Some further ideas to help you in your analysis:
I think there were two ideas being contrasted: 1) That the Soviet musicologists were censoring historical music; and 2) that they were trying to influence the current and future composition of music. Some key ideas I found in each paragraph:
Paragraph 1 - a discussion of the rehabilitation of pre-1917 music. To understand this paragraph, I think you would need to think about the Russian revolution, which happened in 1917. So, the author is describing a revision of the history of Russian music pre-1917, so that it reflected Socialist ideals
Paragraph 2 - By the 1930s, this new Soviet music was described as National and popular, and we're told that Soviet states were using art as an educational tool ---in the context of Soviet ideals, this would mean using art as a tool to control the people.

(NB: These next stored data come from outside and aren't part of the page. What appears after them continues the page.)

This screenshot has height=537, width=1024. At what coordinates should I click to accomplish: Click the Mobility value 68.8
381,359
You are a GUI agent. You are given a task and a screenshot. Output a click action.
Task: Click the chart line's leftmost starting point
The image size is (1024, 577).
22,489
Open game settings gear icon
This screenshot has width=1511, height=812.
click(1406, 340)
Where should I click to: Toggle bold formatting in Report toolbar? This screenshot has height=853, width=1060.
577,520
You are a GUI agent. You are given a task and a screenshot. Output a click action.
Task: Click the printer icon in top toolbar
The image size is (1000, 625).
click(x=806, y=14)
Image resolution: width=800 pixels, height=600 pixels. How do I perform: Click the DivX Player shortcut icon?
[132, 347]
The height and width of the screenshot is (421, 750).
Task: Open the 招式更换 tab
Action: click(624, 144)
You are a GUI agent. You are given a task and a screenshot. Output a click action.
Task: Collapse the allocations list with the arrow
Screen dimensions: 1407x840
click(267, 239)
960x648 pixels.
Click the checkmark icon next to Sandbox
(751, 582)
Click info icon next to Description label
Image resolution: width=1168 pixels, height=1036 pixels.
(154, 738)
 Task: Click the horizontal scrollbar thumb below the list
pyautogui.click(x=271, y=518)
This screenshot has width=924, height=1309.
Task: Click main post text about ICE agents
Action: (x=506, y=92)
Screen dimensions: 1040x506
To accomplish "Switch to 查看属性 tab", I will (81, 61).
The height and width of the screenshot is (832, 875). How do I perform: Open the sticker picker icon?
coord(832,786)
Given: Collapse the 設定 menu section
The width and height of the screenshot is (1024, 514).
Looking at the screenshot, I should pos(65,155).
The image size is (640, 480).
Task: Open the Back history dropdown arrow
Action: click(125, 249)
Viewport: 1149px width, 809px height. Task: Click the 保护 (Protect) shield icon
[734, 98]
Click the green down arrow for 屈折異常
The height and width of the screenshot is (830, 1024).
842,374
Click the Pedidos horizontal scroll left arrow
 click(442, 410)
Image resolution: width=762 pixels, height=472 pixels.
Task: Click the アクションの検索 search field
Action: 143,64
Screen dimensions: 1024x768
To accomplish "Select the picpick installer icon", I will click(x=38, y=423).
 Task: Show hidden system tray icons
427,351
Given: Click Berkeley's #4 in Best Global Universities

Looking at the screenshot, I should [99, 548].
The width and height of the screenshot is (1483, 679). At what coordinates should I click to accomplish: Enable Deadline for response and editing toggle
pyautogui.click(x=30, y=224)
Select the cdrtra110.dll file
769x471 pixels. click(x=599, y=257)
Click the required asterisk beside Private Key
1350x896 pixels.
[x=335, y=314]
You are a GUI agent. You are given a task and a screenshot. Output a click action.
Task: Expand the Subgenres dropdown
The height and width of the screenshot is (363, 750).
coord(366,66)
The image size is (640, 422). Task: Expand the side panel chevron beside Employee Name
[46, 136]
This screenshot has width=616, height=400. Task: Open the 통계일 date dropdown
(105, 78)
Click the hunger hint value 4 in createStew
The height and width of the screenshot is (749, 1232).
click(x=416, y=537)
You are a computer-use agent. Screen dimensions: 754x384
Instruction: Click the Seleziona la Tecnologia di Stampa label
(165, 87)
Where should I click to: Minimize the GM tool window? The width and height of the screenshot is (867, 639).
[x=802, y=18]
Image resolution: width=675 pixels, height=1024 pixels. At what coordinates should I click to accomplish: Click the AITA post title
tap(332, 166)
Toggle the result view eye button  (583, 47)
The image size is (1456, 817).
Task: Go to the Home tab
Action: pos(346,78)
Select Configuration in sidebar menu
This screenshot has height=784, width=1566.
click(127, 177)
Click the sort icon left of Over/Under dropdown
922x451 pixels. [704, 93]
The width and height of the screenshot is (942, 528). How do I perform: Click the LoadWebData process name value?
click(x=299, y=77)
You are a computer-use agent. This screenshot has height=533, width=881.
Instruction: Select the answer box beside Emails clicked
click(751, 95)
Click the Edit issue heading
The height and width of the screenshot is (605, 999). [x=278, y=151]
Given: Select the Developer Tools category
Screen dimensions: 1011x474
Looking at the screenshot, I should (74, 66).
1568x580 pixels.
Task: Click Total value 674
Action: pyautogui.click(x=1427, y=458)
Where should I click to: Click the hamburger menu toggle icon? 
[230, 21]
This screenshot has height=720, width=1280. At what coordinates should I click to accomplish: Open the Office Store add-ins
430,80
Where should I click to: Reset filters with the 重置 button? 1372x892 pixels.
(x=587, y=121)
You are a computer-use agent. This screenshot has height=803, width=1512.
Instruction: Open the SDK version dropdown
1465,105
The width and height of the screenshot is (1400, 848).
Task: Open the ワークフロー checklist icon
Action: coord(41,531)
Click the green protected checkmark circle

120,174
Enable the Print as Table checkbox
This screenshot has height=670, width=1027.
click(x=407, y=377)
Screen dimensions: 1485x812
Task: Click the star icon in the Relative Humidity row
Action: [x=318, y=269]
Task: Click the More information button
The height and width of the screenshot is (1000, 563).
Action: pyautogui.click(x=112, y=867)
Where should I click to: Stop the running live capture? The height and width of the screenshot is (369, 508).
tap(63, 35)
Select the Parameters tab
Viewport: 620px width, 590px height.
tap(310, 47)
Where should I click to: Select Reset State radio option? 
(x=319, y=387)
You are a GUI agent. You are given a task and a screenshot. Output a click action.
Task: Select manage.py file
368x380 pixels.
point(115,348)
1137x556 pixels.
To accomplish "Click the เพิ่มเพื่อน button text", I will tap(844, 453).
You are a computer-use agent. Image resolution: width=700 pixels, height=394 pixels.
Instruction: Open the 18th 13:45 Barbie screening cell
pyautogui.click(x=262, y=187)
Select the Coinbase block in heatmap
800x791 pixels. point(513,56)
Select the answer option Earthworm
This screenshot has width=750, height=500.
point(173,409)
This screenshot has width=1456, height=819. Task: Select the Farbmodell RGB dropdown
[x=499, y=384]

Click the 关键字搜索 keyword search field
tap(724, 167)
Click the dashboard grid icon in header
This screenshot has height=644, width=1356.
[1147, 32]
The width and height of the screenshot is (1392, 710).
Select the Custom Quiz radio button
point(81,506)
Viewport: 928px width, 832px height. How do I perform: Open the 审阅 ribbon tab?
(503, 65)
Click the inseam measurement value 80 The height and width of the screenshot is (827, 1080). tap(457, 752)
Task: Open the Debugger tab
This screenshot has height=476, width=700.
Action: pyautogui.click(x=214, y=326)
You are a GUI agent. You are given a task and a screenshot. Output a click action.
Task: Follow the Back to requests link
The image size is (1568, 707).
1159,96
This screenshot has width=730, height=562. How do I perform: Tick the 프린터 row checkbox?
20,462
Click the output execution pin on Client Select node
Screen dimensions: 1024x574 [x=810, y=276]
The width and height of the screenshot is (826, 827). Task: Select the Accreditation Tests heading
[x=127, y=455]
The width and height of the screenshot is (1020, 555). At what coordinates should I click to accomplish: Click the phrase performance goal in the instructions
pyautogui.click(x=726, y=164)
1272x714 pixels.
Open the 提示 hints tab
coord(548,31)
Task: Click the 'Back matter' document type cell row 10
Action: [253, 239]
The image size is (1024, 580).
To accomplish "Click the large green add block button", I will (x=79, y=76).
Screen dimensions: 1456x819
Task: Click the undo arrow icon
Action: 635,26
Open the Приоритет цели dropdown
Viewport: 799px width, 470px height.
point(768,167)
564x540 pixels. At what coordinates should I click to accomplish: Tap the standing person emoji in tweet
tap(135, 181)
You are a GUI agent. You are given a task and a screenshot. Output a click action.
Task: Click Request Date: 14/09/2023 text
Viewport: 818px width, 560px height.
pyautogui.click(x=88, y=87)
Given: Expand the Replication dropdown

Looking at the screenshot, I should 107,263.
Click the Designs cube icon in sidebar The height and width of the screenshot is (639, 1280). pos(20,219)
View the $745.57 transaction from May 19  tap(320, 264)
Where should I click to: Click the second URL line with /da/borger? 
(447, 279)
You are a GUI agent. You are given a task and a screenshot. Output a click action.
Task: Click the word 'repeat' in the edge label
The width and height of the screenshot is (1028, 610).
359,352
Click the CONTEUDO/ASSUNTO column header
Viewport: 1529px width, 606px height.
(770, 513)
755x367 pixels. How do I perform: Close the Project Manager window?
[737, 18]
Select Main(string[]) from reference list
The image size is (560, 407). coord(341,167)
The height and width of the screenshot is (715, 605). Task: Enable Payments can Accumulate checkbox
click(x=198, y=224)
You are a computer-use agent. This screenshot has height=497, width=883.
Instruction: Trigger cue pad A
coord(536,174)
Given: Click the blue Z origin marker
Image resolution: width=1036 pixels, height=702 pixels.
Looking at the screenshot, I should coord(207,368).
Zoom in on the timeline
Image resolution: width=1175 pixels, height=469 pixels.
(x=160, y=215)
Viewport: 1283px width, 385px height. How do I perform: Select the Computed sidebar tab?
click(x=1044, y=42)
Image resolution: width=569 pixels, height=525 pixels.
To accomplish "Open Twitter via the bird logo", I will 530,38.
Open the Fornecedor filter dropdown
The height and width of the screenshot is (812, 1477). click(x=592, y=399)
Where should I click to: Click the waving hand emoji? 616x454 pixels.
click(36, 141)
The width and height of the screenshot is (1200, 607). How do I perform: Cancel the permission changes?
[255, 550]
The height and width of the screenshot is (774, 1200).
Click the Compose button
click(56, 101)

AS A CONSEQUENCE (the author uses the word consequently), this became the model for the Soviet composers
Paragraph 3 - Defines the job of the musicologists to 1) revise the composers of the past; and 2) present models for future composers
Paragraph 4 - talks more about contextualization of past composers --- to me, this seemed like the context was Soviet ideals, and the contextualization really meant censorship.
So, paragraph 1 discusses censoring older music, paragraph 2 discusses providing a model for current and future composers, then these concepts become more concrete in the 3rd and 4th paragraph.